To meet these challenges, developed countries will need to follow through on current commitments and work closely with developing countries to make the most effective use of scarce resources. Developing countries, for their part, must not be passive bystanders in that process. They have everything to gain from leveraging future investments to build their indigenous human and institutional capacities and taking the lead in adapting and improving sustainable energy technologies to suit their particular needs.

Conclusion

The current energy outlook is challenging to say the least. The continuation of current energy trends would have many undesirable consequences, at best, and risk grave, global threats to human well-being, at worst.

The situation for developing countries is in many ways more difficult than for developed countries. Not only are there obvious resource constraints but access to basic energy services may be lacking for significant segments of their population.

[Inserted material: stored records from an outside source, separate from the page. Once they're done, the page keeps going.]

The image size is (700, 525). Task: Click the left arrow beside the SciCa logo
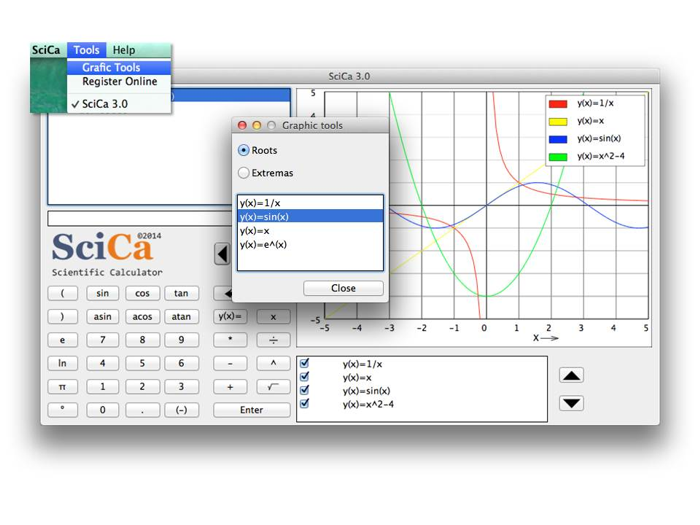coord(222,254)
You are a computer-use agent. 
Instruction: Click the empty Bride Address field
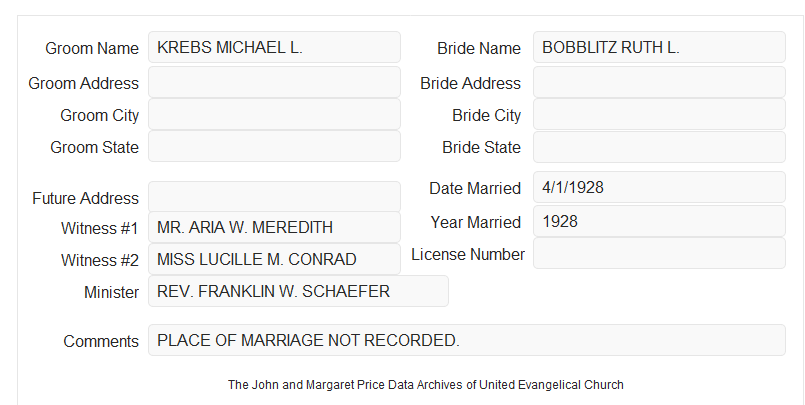pos(659,82)
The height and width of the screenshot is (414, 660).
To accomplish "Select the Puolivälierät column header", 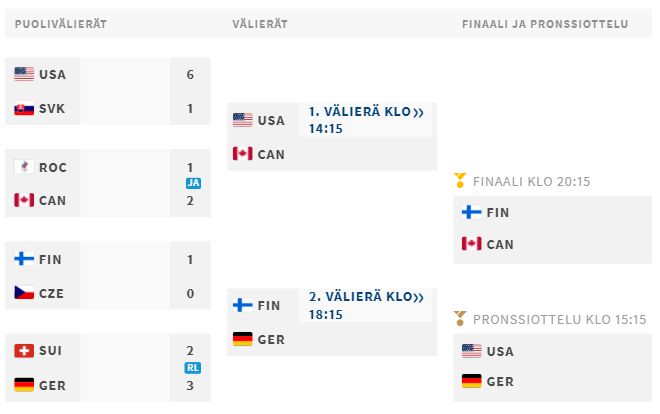I will [x=61, y=24].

Yet, developing countries also have some advantages: they can learn from past experience, avoid some of the policy missteps of the past half century, and may be able to ‘leapfrog’ directly to cleaner and more efficient technologies. Many elements of a sustainable energy transition can be expected to mesh well with other critical development objectives.

This does not mean that cleaner, more efficient technologies will usually be the first choice or that difficult trade-offs can always be avoided. In the near term, many sustainable energy technologies are likely to remain more expensive than their conventional counterparts. Changing incentives and overcoming barriers is for now more a question of political will and coordination than it is one of adequate resources.

Surveying the current landscape, ample justifications could be found for a profoundly pessimistic view – or an equally optimistic one. Which outlook proves more accurate will depend to a large extent on how quickly developed and developing countries not only recognize, but also begin to act upon, their shared stake in achieving positive outcomes that can be managed only by working together.